The House of Representatives has ratified the bicameral conference report reconciling the disagreeing provisions of House Bill 8869 and Senate Bill 1950, which both seek to reduce electricity rates by allocating the net national government share from the Malampaya Natural Gas Project for the payment of the stranded contract costs and stranded debts of the National Power Corporation (NPC).
House Bill 8869 is principally authored by Rep. Winnie Castelo (2nd District, Quezon City) while SB 1950 is authored by Senators Ralph Recto, Win Gatchalian, Joseph Victor Ejercito and Sonny Angara.
SB 1950 is authored by Senators Ralph Recto, Sherwin Gatchalian, Joseph Victor Ejercito and Sonny Angara.

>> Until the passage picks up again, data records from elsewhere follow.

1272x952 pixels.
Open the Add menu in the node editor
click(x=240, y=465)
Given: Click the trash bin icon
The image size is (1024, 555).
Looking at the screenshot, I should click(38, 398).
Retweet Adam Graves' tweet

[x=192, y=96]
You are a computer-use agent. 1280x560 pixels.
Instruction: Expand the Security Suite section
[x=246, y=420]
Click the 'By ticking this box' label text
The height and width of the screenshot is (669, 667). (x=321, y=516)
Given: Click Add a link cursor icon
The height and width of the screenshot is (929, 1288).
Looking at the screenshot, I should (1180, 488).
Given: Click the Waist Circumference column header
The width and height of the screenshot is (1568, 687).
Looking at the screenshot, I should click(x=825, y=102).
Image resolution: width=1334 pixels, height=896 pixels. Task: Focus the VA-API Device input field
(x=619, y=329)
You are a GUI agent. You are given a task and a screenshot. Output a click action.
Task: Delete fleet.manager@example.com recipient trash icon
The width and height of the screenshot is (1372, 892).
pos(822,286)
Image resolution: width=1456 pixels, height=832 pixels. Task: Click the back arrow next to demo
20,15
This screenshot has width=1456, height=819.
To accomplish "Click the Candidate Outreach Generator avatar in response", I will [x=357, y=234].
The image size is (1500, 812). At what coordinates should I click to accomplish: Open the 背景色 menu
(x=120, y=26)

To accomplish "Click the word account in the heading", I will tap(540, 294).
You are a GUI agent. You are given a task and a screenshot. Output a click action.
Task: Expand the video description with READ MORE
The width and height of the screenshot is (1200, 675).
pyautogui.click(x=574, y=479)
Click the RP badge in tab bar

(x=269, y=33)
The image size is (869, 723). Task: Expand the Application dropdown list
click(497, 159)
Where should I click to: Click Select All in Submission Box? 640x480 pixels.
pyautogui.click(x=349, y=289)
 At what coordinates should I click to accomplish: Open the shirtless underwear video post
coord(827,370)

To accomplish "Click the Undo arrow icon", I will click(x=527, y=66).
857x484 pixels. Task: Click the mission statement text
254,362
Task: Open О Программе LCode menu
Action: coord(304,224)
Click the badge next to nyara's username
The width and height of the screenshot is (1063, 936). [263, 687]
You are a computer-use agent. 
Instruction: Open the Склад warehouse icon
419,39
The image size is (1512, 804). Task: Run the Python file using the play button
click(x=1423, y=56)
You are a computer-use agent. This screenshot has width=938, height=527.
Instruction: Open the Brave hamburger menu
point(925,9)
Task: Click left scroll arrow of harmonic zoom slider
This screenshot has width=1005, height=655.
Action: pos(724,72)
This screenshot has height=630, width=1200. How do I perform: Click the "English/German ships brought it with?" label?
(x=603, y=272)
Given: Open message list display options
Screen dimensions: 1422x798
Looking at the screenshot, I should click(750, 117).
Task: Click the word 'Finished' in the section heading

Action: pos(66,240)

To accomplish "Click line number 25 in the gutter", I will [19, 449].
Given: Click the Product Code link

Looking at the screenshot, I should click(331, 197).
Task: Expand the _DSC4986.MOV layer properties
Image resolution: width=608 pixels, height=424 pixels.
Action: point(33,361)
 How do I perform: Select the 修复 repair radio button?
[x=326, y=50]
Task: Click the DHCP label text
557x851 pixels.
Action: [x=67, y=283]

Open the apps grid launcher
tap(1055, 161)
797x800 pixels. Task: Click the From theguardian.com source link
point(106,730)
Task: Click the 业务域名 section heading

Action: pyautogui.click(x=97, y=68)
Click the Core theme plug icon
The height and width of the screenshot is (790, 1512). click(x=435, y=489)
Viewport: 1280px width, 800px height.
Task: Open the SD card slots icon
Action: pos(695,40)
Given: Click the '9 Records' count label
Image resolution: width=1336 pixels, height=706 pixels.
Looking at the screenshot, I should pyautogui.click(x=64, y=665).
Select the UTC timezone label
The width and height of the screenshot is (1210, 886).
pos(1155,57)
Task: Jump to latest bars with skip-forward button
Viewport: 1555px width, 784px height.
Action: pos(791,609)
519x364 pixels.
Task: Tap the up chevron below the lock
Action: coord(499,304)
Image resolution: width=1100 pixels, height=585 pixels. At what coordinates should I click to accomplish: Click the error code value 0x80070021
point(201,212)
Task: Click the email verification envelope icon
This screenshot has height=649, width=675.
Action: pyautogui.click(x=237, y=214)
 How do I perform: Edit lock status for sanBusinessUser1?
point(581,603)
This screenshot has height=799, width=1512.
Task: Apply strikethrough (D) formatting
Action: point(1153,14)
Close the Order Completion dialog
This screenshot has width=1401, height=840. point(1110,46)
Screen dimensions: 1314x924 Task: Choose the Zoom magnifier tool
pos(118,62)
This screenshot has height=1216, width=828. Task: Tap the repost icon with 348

The proposed “Murang Kuryente Act” states that it is the policy of the State to protect public interest by ensuring provision of reliable, secure, and affordable supply of electric power to consumers.
It defines the Malampaya fund as the existing and future government share from the net production proceeds—the balance of gross proceeds after deducting the Filipino Participation incentive, if any, and all operating expenses—of the Malampaya Natural Gas Project.
Meanwhile, stranded contract costs refer to the excess of the contracted cost of electricity under eligible independent power producer contracts over the actual selling price of the contracted energy output of such contracts in the market.
Stranded debts refer to any unpaid financial obligations of the NPC which have not been liquidated by the proceeds from the sales and privatization of NPC assets.
The bill provides that P208 billion of the proceeds of the net national government share from the Malampaya fund shall be utilized for the payment of stranded contract costs of and stranded debts of the NPC.
The Malampaya fund shall further be used to cover all anticipated shortfalls in the course of payment of such liabilities after applying the Power Sector Assets and Liabilities Management Corporation (PSALM) collections from privatization of the NPC’s assets, independent power producers’ contracts, and proceeds from operations of existing assets.
This is provided, however, that the annual allocations from the Malampaya fund for the payment of stranded contact costs and stranded debts, including all anticipated shortfalls, shall be included in the General Appropriations Act consistent with the fiscal program of the government.
Moreover, any remaining and future proceeds of the net national government share from the Malampaya fund over and above the amount indicated in the measure shall remain in the Special Account in the general fund to finance energy resource development and exploitation programs.
Finally, the use of the Malampaya fund shall not impair in any way the use or application of the remaining amount or future proceeds of the net national government share of the Malampaya fund to be used for energy resource development and exploitation programs.
The Department of Budget and Management shall ensure the timely release of the amounts allocated and appropriated to the PSALM in accordance with its debt and independent power producer payment schedule.
The DBM shall ensure the timely release of the amounts allocated and appropriated to PSALM.”
Should stranded contract costs, stranded debts, and anticipated shortfalls in the course of the payment of such liabilities are fully paid before the exhaustion of the amount allocated in the measure, the amount allocated shall be utilized to finance energy resource development and exploitation programs.
The universal charges for stranded contract costs and stranded debts currently being collected may be covered by the allocated amount from the Malampaya fund.
Regular reports shall be expected from the PSALM. It shall submit an annual projected cash flow statement and an annual actual cash flow statement of the stranded contract costs, stranded debts, and anticipated shortfalls as well as its debt payment and independent power producer contract payment schedule to the Department of Energy (DOE), Energy Regulatory Commission (ERC), Department of Finance (DOF), DBM, and the Joint Congressional Energy Commission (JCEC).
Upon the effectivity of the measure, the JCEC shall exercise oversight powers over its implementation.